Quel sera l’impact des travaux sur la circulation ?

  • La circulation routière

Pendant la période d’excavation, des camions évacueront les sols vers des centres de traitement ou stockage. Le nombre de camions sera au maximum de 10 par jour quittant le site de Meyrin, et de 10 à 15 par jour quittant le site de Cessy. Ces transports n’interviendront que durant les jours ouvrés (du lundi au vendredi), et, à Meyrin, pendant les heures creuses (9h30 à 12h et 13h à 16h30). 

  • Les voies piétonnes et les pistes cyclables

À Meyrin, le chemin piétonnier reliant le complexe sportif de Maisonnex au chemin de la Berne (direction Nord-Nord Est) sera bloqué pendant les travaux ; un accès sera mis en place via la route de Meyrin et le chemin longeant la frontière.

À Cessy, le chemin piétonnier et cyclable le long du site (chemin du Milieu et chemin de Mouillets) sera maintenu et protégé du chantier.

 

Quel sera l’impact des travaux sur l’environnement ?

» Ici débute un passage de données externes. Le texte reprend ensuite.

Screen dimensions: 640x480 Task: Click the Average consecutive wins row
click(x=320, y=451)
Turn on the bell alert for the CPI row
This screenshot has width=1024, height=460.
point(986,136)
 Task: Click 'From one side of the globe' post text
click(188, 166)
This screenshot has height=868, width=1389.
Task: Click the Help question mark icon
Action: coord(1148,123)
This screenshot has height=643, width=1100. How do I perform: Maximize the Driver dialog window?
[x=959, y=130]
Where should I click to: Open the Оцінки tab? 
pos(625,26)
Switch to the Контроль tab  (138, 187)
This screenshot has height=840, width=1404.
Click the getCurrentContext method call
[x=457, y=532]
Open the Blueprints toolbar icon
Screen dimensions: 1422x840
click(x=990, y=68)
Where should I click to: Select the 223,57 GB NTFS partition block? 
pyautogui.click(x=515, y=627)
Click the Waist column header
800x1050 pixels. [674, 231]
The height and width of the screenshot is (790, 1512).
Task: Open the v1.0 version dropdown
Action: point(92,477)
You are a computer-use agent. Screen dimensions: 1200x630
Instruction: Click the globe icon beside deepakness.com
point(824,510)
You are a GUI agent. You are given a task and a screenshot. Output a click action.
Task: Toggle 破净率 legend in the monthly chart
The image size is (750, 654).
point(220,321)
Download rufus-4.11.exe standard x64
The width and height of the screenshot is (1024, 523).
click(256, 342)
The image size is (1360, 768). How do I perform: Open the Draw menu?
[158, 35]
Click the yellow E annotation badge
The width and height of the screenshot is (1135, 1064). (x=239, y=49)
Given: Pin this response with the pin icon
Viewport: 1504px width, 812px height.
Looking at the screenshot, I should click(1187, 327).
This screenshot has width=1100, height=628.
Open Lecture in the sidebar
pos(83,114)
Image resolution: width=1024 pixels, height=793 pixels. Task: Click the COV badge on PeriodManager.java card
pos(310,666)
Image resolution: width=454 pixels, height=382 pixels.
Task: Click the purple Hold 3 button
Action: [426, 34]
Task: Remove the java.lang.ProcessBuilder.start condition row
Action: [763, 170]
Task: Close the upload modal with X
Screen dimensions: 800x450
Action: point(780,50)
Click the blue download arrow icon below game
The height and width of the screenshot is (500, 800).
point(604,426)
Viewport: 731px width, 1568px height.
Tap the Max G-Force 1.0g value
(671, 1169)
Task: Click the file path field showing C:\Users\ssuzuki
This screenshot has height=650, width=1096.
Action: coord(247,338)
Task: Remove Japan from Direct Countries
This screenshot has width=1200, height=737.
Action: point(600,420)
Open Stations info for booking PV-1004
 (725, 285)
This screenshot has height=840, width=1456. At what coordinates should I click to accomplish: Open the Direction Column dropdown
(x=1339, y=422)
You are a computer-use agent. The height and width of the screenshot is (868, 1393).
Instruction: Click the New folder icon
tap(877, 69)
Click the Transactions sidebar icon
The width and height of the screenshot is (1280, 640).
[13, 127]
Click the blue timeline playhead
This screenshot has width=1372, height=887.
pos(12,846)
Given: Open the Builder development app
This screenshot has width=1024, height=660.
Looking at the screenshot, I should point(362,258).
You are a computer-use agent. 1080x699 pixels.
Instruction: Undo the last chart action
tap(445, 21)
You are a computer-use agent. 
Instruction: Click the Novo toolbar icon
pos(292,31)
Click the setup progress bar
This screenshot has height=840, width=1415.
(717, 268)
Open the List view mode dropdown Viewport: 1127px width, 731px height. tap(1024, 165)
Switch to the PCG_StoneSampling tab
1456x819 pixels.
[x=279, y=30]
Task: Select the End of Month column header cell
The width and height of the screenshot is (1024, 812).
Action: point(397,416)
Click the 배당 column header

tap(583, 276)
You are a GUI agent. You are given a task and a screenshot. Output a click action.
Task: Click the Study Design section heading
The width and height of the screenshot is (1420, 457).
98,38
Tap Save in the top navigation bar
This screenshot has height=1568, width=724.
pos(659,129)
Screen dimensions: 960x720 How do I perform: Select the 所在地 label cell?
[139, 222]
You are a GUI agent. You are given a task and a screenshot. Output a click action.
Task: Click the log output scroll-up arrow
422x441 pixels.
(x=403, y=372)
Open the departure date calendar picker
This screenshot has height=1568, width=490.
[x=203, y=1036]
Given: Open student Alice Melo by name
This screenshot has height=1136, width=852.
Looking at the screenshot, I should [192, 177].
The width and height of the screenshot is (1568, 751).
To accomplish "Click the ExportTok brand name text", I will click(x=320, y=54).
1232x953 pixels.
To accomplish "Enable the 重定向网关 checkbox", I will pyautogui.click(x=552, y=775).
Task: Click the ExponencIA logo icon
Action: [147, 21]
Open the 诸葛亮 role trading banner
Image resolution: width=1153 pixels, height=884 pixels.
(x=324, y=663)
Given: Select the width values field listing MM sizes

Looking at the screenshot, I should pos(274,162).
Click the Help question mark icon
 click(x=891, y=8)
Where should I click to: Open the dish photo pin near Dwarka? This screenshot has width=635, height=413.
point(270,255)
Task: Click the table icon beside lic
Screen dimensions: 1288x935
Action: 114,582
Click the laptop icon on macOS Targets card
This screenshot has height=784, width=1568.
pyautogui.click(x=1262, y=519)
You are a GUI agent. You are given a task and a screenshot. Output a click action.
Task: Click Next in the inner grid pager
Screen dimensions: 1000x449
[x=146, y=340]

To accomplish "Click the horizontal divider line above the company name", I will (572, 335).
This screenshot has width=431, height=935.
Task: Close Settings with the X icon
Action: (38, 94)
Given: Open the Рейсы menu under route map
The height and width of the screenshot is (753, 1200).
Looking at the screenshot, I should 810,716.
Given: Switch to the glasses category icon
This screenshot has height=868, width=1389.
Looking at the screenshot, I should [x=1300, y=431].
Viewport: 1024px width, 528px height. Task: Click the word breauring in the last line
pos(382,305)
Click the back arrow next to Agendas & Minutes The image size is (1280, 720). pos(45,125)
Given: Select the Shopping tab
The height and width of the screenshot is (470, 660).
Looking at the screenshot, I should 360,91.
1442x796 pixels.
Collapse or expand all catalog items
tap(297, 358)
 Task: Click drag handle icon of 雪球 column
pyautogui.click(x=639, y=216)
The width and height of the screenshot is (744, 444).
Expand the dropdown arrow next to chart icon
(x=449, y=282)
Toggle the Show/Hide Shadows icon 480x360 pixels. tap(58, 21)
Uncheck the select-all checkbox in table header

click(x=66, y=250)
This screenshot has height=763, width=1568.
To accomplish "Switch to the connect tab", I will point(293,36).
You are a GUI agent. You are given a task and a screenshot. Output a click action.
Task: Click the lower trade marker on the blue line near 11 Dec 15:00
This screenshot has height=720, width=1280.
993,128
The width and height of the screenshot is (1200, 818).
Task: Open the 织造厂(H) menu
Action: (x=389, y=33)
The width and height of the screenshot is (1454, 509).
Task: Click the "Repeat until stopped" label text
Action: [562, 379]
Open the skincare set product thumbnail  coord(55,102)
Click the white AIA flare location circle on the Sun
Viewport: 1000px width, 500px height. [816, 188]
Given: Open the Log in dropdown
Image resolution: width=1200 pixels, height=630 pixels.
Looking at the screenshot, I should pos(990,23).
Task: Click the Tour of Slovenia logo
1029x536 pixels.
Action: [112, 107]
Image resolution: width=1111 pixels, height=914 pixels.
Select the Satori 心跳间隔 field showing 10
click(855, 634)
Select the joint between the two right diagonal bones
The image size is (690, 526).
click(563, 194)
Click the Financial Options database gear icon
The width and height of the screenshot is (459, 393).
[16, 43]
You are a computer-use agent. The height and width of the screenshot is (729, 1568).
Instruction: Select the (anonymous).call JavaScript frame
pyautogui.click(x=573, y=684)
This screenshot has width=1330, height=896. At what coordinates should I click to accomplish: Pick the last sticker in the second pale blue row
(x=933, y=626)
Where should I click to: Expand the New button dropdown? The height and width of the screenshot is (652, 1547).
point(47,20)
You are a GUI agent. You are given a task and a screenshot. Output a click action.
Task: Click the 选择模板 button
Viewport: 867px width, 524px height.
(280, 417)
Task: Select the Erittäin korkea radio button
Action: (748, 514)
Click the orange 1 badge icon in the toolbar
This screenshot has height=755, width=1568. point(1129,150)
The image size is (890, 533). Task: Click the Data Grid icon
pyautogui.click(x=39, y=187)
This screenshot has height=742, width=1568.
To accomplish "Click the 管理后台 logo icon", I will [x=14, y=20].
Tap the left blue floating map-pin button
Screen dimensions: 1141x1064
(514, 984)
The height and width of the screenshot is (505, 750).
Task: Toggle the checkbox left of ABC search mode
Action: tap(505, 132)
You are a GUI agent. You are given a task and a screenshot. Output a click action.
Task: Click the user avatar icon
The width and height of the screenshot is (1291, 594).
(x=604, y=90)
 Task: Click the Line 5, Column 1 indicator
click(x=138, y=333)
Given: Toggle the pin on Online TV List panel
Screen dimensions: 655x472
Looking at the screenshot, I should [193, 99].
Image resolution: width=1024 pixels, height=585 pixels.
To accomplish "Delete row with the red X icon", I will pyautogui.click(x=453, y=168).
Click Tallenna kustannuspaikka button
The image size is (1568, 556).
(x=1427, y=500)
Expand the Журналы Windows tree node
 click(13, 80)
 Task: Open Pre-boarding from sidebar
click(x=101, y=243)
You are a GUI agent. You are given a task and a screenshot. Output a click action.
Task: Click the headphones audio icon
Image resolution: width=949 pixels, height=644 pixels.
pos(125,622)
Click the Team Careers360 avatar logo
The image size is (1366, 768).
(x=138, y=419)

Les contrats passés avec les deux groupements de génie civil imposent des contraintes environnementales, notamment l’emploi de spécialistes chargés du suivi des problématiques environnementales du chantier.

  • Le bruit

Les bruits générés par le chantier seront limités pour respecter les réglementations de la France et de la Suisse. Un système acoustique surveillera les niveaux sonores à différents moments. Des mesures sont prévues pour limiter le bruit, comme la construction d’un bâtiment provisoire avec des parois anti-bruit au-dessus de chaque puits pour minimiser les nuisances sonores de l’excavation, ou encore l’installation de silencieux sur les systèmes de ventilation pour les travaux souterrains. Les travaux en surface seront limités aux jours ouvrés, durant la journée.

  • L’air

La libération de poussière dans l’air durant les travaux est encadrée par les réglementations des États hôtes. Des mesures seront mises en place, comme un système de lavage des roues des camions sortant des sites, une limitation de la vitesse des véhicules et un système d’arrosage par temps sec.

  • L’eau

Un plan de gestion des eaux de chantier a été mis en place pour éviter toute pollution. Les eaux pluviales seront isolées le plus possible des zones d’excavation. Une station de traitement de l’eau sera installée sur chaque site pour traiter toutes les eaux en provenance du chantier avant rejet. Un suivi de la qualité de l’eau sera mis en place .

 

Y a-t-il un impact à long terme sur l’environnement ?

  • La circulation

La circulation routière ne sera pas affectée. À la fin des travaux, le chemin piétonnier à Meyrin reliant le complexe sportif de Maisonnex au chemin de la Berne sera restauré avec un tracé modifié pour contourner les nouveaux bâtiments. Le tracé du chemin piétonnier à Cessy restera inchangé.

  • Les espaces verts

Un aménagement paysager est prévu sur les deux sites avec la plantation d’une vingtaine d’espèces locales d’arbres.

  • Le bruit

Une étude acoustique des futures installations a été réalisée et intégrée aux permis de construire. Les émissions sonores resteront en-dessous des limites légales. Tous les nouveaux équipements du LHC à haute luminosité sont installés soit dans des bâtiments de surface avec une isolation acoustique, soit en souterrain.

  • L’eau

À Meyrin, un nouveau bassin de rétention d’eau sera installé pour réguler le rejet des eaux pluviales dans le cours d’eau le Nant d’Avril. Une nouvelle station de surveillance sera mise en service (le CERN compte 27 stations de surveillance de l’eau sur ses sites et à leurs abords). Un bassin similaire existe déjà à Cessy pour réguler les effluents relâchés dans l’Oudar. À Cessy, deux nappes phréatiques sont situées sous le site de l’expérience. Le chantier ne traversera que la nappe superficielle : une paroi circulaire étanche sera d’abord mise en place sur 15 mètres de manière à isoler la nappe et pouvoir creuser à l’intérieur. La nappe la plus profonde ne sera pas traversée par les travaux.